What other projects are you currently working on?

At the moment I am fairly regularly playing with Blueblut, a trio from Vienna with Pamelia Stickney - theremin and Chris Janka - guitar, a new trio with Liran Donin and Jan Kopinski that just recorded this week, a contemporary classical/improv ensemble led by Alessandro Vicard called Perlin Noise, various improvised music configurations - most regularly with Colin Webster and Irene Kepl, and I am still occasionally working with contemporary dancers.  

How has your experiences of living in the USA, Austria and the UK influenced your musical thinking?

I wouldn't say the places really influenced my musical thinking, but certainly the people that I am working with. In some way the scenes are different of course, but things are sort of the same too....it's the individual musicians who actually make the difference, rather than the scene itself for me. 

What lessons did you learn from your time at Leeds Conservatoire?

I think the most important aspect of any music college is to have the time to focus exclusively on music. Having the ability to spend 3 years just practising playing with lots of different people without all the distractions of a professional career is something which is really great and helps to form your direction.

I don't know if this is a particular Leeds Conservatoire thing or not, but certainly in the course I thought a lot about what jazz education is for, and if it is meant to be an 'art' degree, or a vocational one. - I guess it somehow falls in the middle. But, I think it made me think that I wanted to go down the 'art' route, but I also wanted to somehow make that something which I could make money doing. I guess it's sort of a lifelong task, but I suppose it started there.

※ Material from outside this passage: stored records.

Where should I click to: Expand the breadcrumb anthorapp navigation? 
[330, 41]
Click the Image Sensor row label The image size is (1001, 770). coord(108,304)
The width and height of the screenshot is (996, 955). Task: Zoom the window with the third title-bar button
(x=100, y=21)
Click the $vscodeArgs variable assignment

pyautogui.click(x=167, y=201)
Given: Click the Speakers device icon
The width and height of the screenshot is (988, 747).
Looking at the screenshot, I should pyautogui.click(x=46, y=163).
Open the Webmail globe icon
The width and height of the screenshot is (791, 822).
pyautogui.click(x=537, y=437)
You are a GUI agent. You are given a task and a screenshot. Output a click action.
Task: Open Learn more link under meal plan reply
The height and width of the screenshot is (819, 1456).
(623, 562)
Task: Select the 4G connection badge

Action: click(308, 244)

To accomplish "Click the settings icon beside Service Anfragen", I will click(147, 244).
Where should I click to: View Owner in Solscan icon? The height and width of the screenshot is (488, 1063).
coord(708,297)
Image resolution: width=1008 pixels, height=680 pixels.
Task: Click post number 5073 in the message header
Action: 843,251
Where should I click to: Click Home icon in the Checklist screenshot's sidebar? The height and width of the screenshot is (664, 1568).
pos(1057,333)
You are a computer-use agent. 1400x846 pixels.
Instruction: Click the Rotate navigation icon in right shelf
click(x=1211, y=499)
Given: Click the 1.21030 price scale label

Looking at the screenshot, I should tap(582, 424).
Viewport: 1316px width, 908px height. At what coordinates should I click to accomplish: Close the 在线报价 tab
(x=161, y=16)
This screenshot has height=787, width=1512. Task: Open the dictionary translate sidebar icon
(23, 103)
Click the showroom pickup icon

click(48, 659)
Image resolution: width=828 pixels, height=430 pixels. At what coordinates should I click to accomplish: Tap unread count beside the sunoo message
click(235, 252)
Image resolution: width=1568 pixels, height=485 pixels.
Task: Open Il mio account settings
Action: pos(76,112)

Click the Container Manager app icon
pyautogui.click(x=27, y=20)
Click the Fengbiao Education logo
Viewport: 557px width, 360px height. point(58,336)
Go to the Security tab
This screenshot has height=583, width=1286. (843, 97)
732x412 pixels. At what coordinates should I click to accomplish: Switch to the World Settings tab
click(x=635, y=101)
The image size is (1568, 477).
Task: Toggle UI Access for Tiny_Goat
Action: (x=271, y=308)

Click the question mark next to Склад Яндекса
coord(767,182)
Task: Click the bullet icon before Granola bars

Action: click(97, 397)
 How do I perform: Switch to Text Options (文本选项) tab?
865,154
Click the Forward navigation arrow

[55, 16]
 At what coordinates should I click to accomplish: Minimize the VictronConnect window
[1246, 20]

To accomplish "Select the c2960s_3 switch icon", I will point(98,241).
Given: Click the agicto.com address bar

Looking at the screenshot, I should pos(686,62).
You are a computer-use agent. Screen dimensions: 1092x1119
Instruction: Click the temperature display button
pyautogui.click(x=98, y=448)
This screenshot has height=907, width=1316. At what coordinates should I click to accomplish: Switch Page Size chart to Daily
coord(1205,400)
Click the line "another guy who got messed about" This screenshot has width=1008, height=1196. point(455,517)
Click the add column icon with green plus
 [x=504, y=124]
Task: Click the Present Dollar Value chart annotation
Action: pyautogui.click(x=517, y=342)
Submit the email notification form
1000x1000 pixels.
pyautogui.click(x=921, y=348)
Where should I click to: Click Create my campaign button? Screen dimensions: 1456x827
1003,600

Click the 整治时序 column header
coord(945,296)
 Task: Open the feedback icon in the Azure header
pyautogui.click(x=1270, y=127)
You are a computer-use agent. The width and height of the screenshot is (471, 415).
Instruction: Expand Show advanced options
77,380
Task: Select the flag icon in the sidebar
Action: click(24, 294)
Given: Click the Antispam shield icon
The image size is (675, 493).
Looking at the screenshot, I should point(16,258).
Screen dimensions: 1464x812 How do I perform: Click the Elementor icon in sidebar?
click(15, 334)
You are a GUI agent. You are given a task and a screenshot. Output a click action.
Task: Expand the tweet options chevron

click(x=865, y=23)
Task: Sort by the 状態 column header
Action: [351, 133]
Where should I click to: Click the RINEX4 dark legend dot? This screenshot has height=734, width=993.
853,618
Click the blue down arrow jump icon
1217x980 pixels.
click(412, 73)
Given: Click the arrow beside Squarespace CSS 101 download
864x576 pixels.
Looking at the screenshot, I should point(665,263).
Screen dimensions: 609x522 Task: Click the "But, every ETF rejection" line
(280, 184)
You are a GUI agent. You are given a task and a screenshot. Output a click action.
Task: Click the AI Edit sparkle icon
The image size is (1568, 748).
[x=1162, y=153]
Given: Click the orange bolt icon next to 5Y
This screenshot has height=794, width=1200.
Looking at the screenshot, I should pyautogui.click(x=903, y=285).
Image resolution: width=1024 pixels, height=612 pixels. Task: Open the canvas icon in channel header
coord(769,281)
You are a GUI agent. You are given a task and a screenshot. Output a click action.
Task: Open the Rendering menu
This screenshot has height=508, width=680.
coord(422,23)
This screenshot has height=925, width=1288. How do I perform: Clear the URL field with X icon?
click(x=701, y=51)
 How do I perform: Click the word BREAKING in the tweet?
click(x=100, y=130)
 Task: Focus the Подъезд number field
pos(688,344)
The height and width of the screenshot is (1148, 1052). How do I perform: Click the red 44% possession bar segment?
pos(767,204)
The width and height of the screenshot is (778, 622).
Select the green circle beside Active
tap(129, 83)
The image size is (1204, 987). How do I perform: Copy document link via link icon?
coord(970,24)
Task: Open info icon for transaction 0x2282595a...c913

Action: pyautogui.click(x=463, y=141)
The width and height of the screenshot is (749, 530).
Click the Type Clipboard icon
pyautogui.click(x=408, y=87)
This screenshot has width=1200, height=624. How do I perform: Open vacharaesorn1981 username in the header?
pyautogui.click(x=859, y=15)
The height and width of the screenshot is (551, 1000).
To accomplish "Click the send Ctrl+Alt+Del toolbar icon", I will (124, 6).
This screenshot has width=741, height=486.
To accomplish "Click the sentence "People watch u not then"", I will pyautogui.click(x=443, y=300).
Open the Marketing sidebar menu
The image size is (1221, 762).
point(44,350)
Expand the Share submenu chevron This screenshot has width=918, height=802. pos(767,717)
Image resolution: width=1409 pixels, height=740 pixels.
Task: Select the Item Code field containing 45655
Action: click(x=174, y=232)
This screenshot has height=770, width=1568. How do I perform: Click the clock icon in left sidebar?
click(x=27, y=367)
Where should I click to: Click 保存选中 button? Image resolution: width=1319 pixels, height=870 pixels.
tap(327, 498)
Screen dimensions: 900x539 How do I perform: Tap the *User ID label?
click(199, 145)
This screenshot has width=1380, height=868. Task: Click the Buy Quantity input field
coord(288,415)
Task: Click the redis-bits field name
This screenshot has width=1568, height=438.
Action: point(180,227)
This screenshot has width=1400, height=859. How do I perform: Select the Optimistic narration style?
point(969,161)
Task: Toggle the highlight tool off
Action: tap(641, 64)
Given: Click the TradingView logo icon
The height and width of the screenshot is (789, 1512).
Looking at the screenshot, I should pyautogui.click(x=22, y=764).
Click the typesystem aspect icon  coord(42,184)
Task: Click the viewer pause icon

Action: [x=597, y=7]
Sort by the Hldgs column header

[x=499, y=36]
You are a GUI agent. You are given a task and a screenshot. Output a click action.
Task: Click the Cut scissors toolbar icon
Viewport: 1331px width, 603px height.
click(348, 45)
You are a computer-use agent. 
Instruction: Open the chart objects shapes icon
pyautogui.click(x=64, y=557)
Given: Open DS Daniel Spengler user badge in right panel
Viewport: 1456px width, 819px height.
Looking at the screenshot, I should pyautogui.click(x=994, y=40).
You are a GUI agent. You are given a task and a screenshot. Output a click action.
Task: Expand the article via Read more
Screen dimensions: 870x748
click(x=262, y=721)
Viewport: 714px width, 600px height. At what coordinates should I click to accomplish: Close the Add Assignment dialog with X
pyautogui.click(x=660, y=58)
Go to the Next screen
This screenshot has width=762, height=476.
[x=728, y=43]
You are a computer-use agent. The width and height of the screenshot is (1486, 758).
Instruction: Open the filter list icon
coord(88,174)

How has the recent tour been going with Led Bib?

The Led Bib touring this year has just finished, and it's been great. In my opinion, it has been our best yet! We even did a little live album from some of the concerts which I am really happy with. I think this year we played something like 50 shows and it really showed in the way the music developed. This last tour was a great closer for us, and the final show in Aachen in Germany was just great and makes me remember why we bother.

How did you approach getting endorsements for your equipment?

This is quite a while ago, so some of the details are quite hazy. I think perhaps my first endorsement was with Mapex, who I just approached saying I liked their drums and gave them a little information about me and what I was doing and they were interested. From there the others started to come in, a lot of people in the industry know each other, so once you know the UK representative of Fender he probably knows the guy from Ampeg or whatever. Around the Mercury Prize nomination time I got some more endorsements, because of the high profile nature of the prize.

The most important thing is to not go fishing around for free/cheap gear, but to actually approach companies that you love their instruments!

You’ve done a number of masterclasses and workshops for young musicians. Do you think it is important for established musicians to give back to those starting out?

I think it's a real learning experience and I love doing it when the chance arises. I am not so interested in instrumental teaching, which is something I have never pursued, but I really like talking about concepts about music and getting people playing together. I suppose my interest has always been more in the actual music rather than the technique behind it.

I wouldn't say that I do it out of a need to give something back, as the students give something to me! It's a tricky thing as so many people leave music college and go into teaching, and they perhaps aren't so good at it. It's a really difficult thing to be a good instrumental teacher - a skill which I don't have (!). I think for musicians who enjoy teaching or leading masterclasses it is really enriching, but for some, they are better off just sticking to the stage, as this is giving young musicians a lot to learn too!